In India, flood waters have receded in the states of Bihar and Uttar Pradesh. However, 49 335 people continue to be affected in seven districts of Assam State. Altogether, 20.77 million people remain affected in 52 districts of the three states. Media report that affected families have returned to their villages. DG ECHO’s assessment in Bihar indicates that Dalits were the worst affected in these floods. Critical gaps are around WASH, shelter and food security.
In Nepal, more than 20 888 families remain displaced. The Ministry of Health has activated the Central Health Emergency Operation Center (HEOC) to respond to the diseases emerged from floods and landslides. Despite the support of humanitarian agencies providing assistance to 1.1 million people and the response of the Government of Nepal and the international community, critical gaps remain. EUR 35 million are requested by the Humanitarian Country Team through the Joint Response Plan.

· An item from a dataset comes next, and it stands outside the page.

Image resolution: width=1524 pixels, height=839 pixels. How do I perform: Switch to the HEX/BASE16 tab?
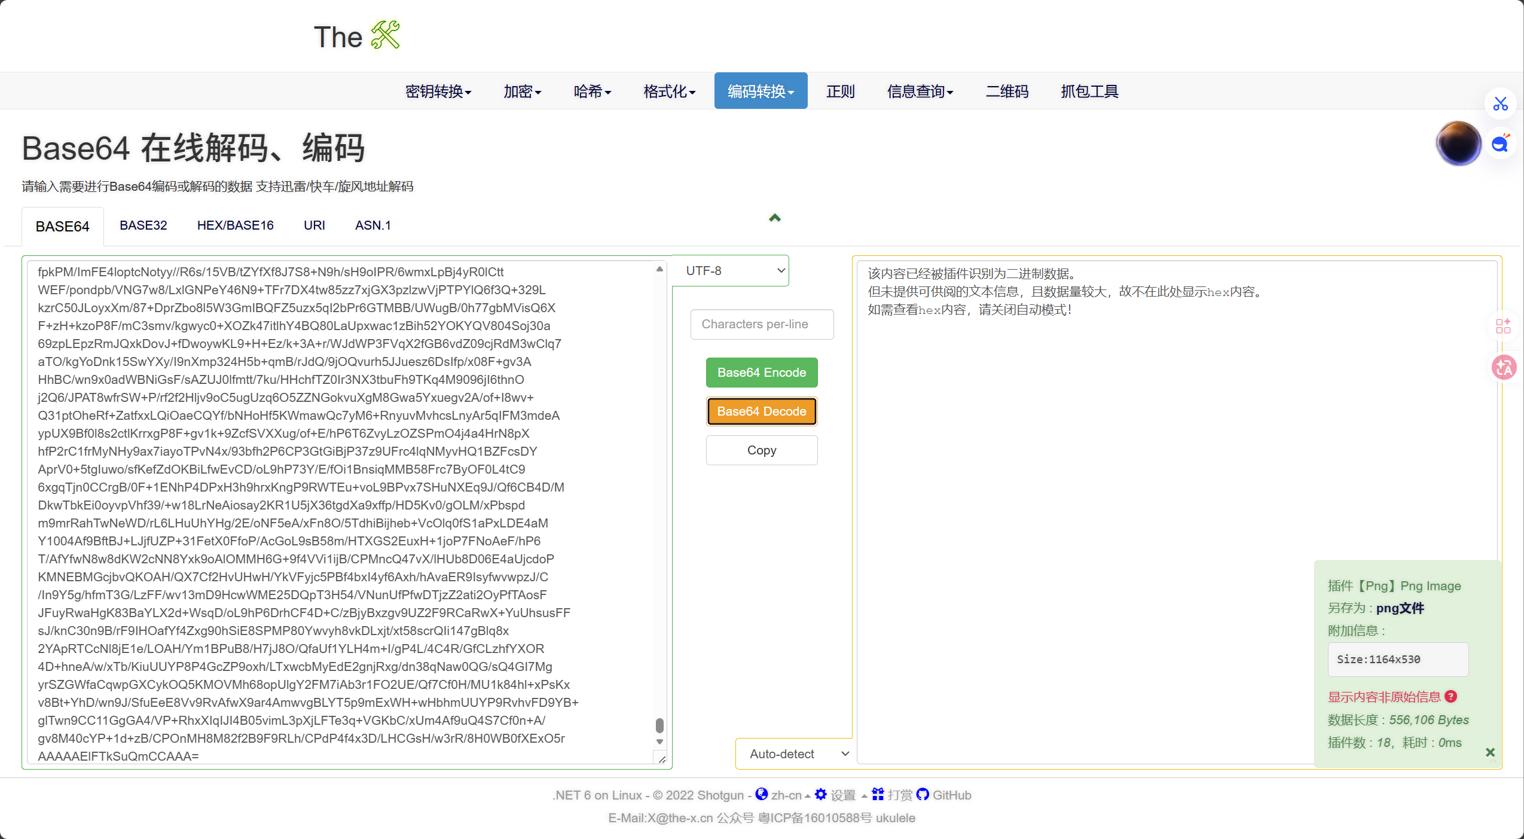point(235,225)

In Bangladesh, people return to their homes as the floodwaters recede. However, access remains a problem in many areas. Over 650 000 hectares of crops have been damaged, leading to short and midterm food shortages for approximately 1.5 million people. 179 943 children under five and 90 568 pregnant and lactating women require targeted food distribution. The Red Crescent aims at reaching 30 000 people affected by water borne diseases but funding for the overall response remains problematic.